Es war ein Hochgenuss, Jonas Kaufmann – vor allem an der Seite von Anja Harteros – auf der Bühne agieren und singen zu hören. Der Mann hat wieder Freude an seinem Beruf. Seine Augen glänzen, als der Vorhang fällt. Er ist richtig happy: Er hat es geschafft. Er ist (fast) wieder der Alte. Das Publikum jubelt, und Jonas Kaufmann jubelt dem Publikum zu.
So konstatierte BR-Klassik bei der Premiere zu recht: „WELTKLASSE MIT ANJA HARTEROS UND JONAS KAUFMANN.“ Der Kurier in Wien titelte: „Jonas Kaufmann mit großartigem Comeback.“ Und hörte richtig: „Mit seinem samtigen, noch stärker baritonal klingenden Timbre, viel Schmelz und seinen einzigartigen Piani ist er im Vollbesitz seiner stimmlichen Kräfte.“
Auch BR-Klassik liegt vollkommen richtig: „Perfekt passt die Partie zum Schmelz seiner Stimme und zu seinem Typ, sobald es vollmundig, satt und leidenschaftlich wird, ist Kaufmann voller Strahlkraft und Vitalität präsent und liefert vor allem im Duett mit Anja Harteros Weltklasse.“
Natürlich hatten einige Kritiker zur Premiere bei Kaufmann einiges zu bekritteln – und sicher ist der Tenor am Donnerstagabend noch besser gewesen als bei der Erstaufführung von Andrea Chénier an der Bayerischen Staatsoper am 12. März 2017. Aber diese Kritiker sollten bedenken: Auch der ehemalige Leitwolf des FC Bayern, Sebastian Schweinsteiger, war nach seinen vielen, schweren Verletzungen bei den ersten Partien auch nicht wieder auf 150.

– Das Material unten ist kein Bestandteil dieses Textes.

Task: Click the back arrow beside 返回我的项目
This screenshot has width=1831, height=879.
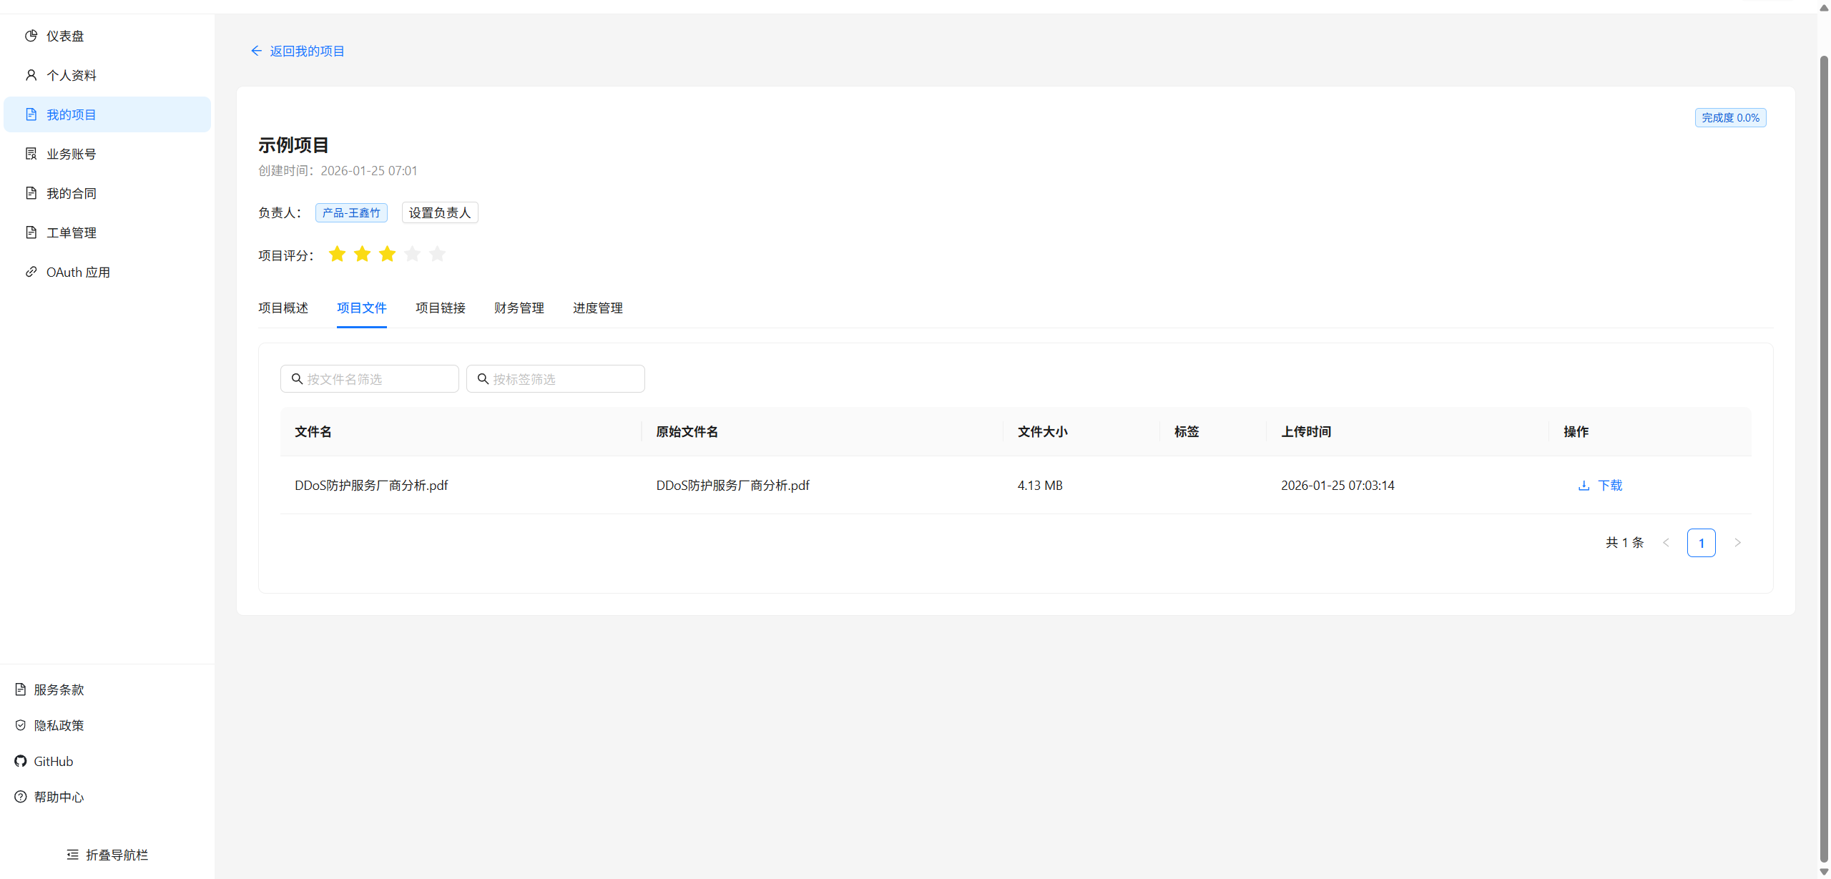Action: pos(256,51)
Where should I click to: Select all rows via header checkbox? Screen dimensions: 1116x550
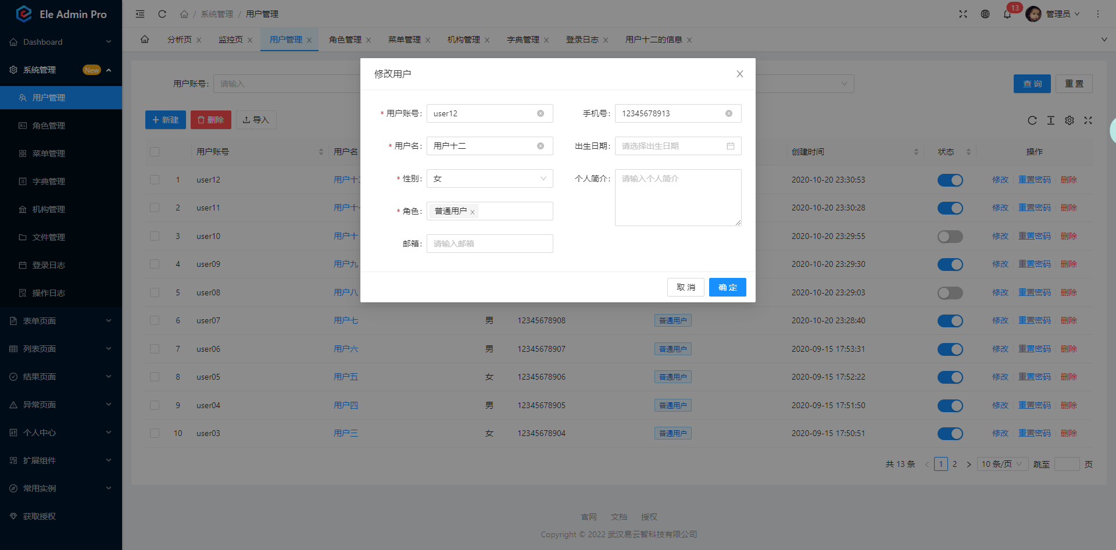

Und was für Spitzensportler gilt, gilt für Spitzensänger allemal: Sie müssen nach längeren Pausen erst einmal wieder Vertrauen in ihre Stimme gewinnen, sie müssen sich freisingen.
Nun ist Jonas Kaufmann nur zu wünschen, dass er seine Aktivitäten in Zukunft deutlich herunterfährt – da kann er sich an seiner geschätzten Kollegin Anja Harteros ein gutes Beispiel nehmen. Nur so wird sich der Tenor noch viele Jahre einer vollen Stimme erfreuen – und damit auch seine Fans auf der ganzen Welt.
Die waren auch am Donnerstagabend bisweilen von weither angereist. So auch Karen Jensen und Kurt Kristensen aus Dänemarks Hauptstadt Kopenhagen. „Jonas Kaufmann hat wunderschön gesungen“, bilanzierte Karen Jensen. „Er ist wirklich einer der ganz großen Tenöre.“ Auch Kurt Kristensen war begeistert: „Allein Jonas Kaufmann ist jede Krone wert, die wir ausgegeben haben. Es ist wunderbar, dass wir nach München gekommen sind.“
Auch Thomas Teuber aus dem bayerischen Freising war angetan: „Die Stimme von Jonas Kaufmann berührt mich. Allerdings habe ich schon noch brillanter gehört.“
Klassik-begeistert.de freut sich indes, den wieder genesenen Weltstar am 8. und 11. Mai an der Wiener Staatsoper als Cavaradossi in der Oper Tosca von Giacomo Puccini erleben zu dürfen. Und am 24. Mai gastiert Jonas Kaufmann mit einem Liederabend in der Elbphilharmonie in Hamburg. Auch über diesen Abend wird klassik-begeistert.de berichten.
Der Höhepunkt des Abends war aber die große Arie der Maddalena „La mamma morta“. Was für ein Ereignis! Anja Harteros’ tieferen Töne kamen butterweich und samten daher, die höheren waren von einer Strahlkraft getragen, die auf der Welt ihresgleichen sucht. Das war einsame Weltklasse!
Luca Salsi indes hat die richtige Stimme für den rebellierenden Diener und späteren Revolutionsfunktionär Gérard. Die Abendzeitung resümiert richtig: „Ein Bariton mit einer Stimmgewalt, die robuste Sinnlichkeit und Gier ausdrücken kann. Endlich wieder ein italienischer Bariton, der die große Tradition eines Tito Gobbi oder Piero Cappuccilli fortsetzen könnte.“
So bleibt nur ein Wort für den Abend in München: Bravi!